Gather all lines with "click" from the records.

#### Records for the task

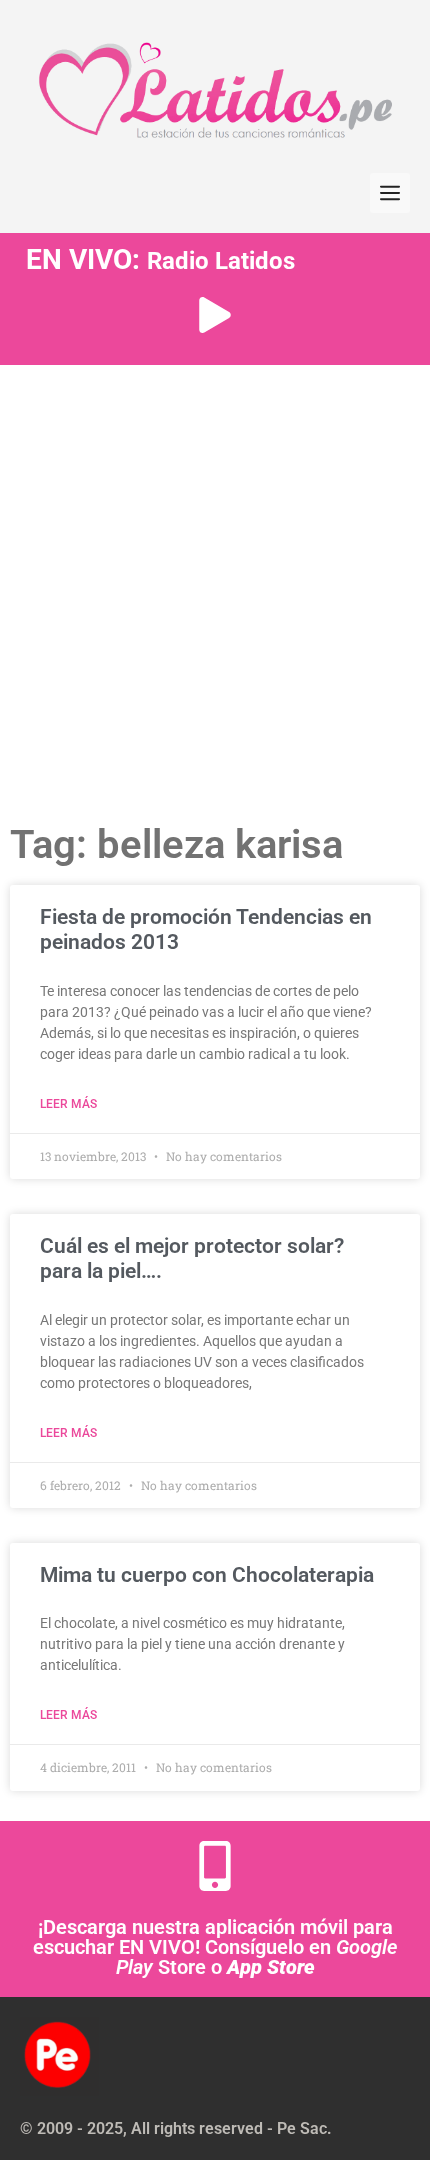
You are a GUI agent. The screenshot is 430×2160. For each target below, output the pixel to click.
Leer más (68, 1104)
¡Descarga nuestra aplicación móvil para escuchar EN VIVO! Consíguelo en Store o (215, 1947)
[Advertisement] (215, 590)
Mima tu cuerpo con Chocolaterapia (207, 1575)
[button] (390, 193)
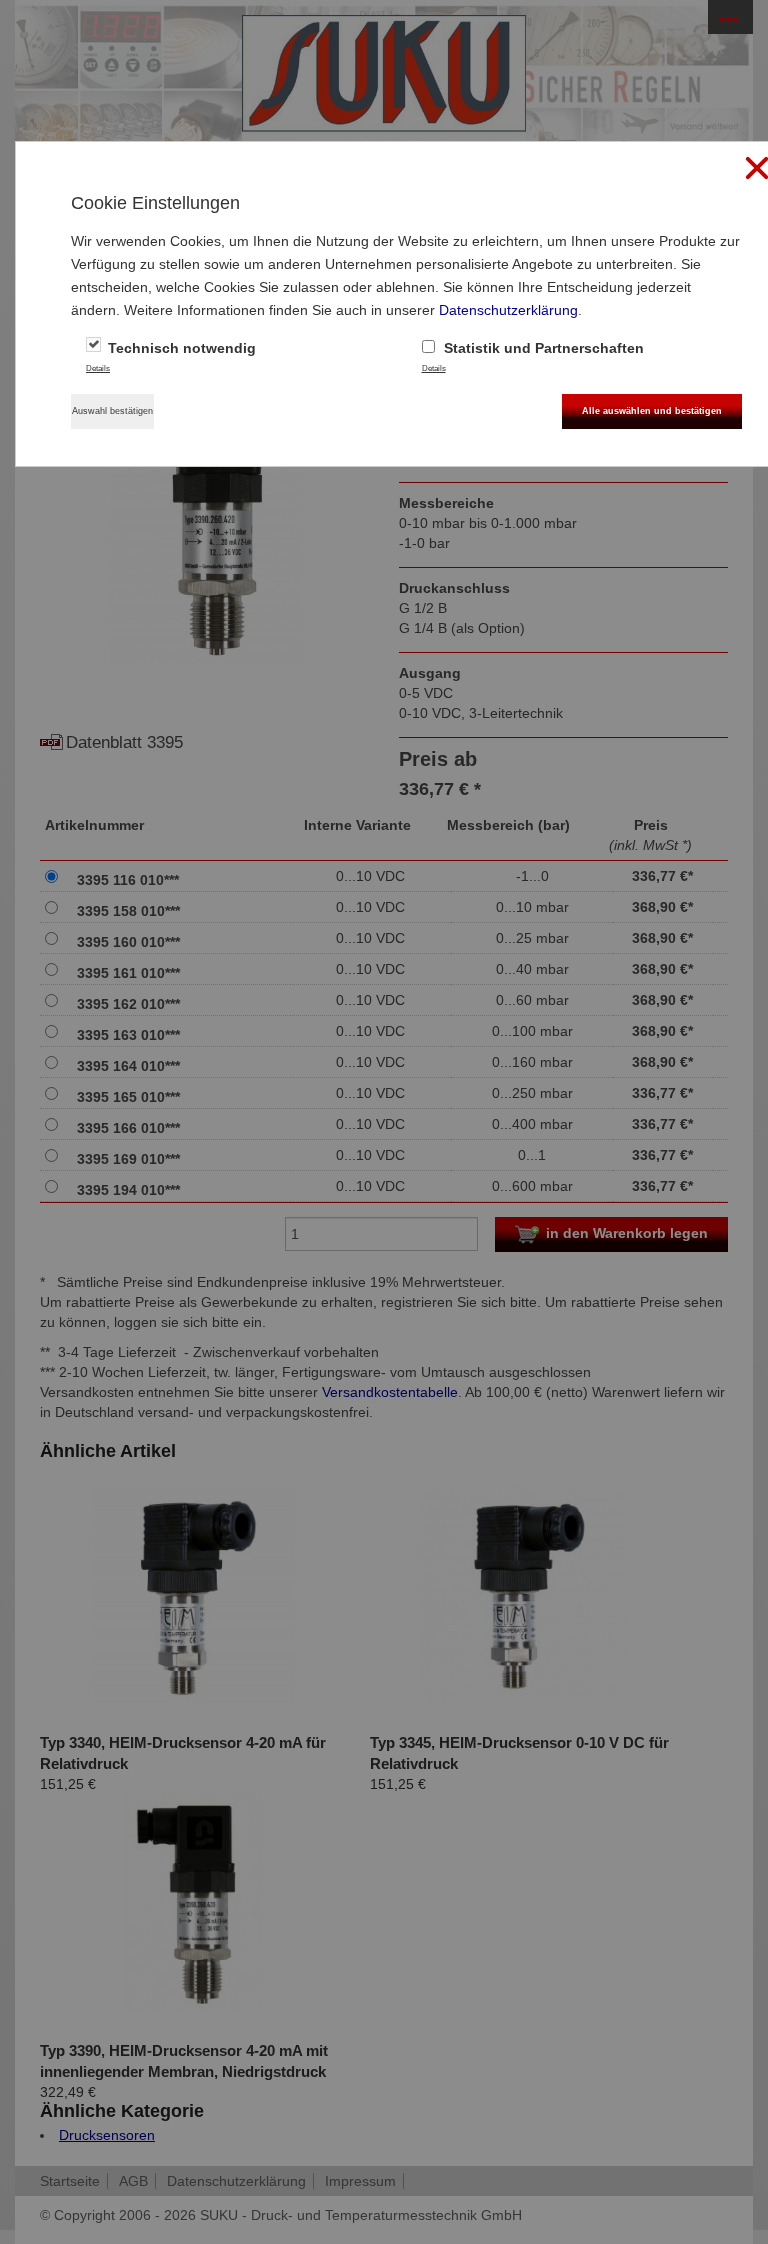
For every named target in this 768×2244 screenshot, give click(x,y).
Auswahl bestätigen (112, 411)
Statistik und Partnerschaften (542, 348)
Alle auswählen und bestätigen (652, 411)
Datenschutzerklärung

########

**Response to this exercise:**
You are a GUI agent. The screenshot is 430×2160. For each target below, output the pixel to click.
For every named target in this 768×2244 screenshot, give click(x,y).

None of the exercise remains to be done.